Problem to solve => Beginning with the line where "Task: Click View" appears, restate each line word for word until the data ends. Pictures do not go in.

Supplied records =>

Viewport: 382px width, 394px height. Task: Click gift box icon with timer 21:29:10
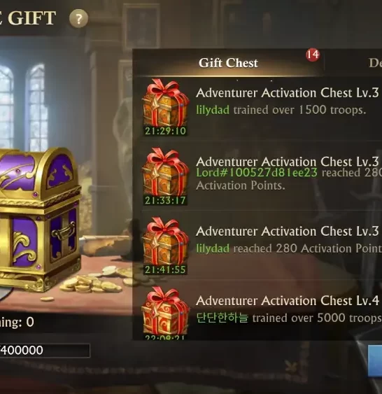tap(165, 107)
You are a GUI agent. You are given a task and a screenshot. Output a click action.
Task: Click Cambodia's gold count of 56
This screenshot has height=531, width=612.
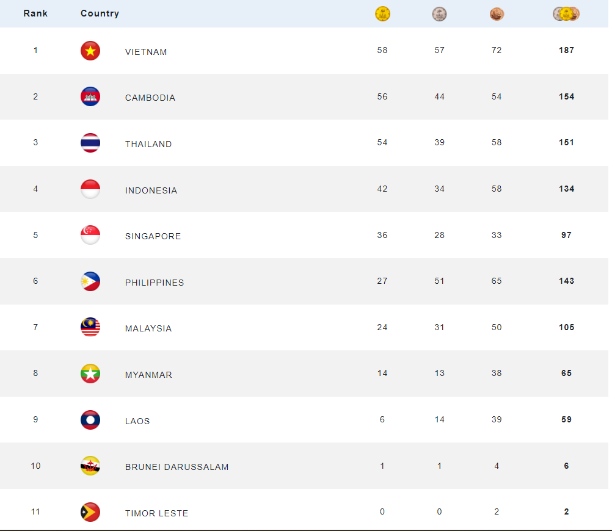[382, 97]
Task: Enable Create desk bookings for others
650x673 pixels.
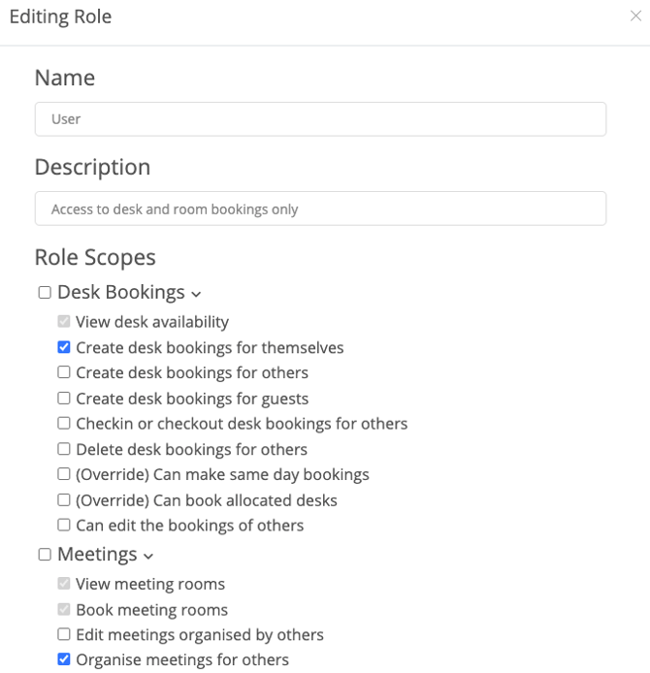Action: point(64,372)
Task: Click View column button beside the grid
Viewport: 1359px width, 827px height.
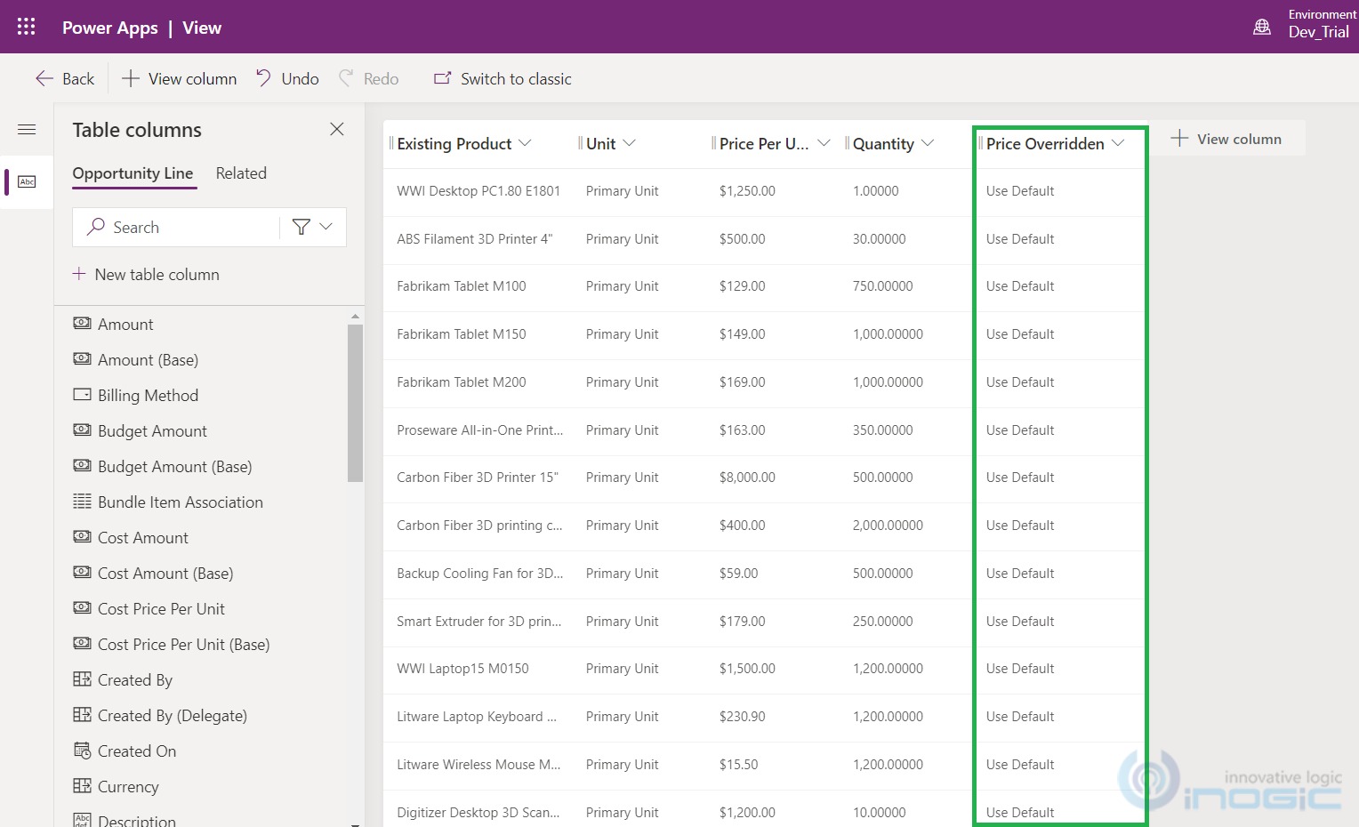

The completed task =>
Task: Click View column button beside the grid
Viewport: 1359px width, 827px height.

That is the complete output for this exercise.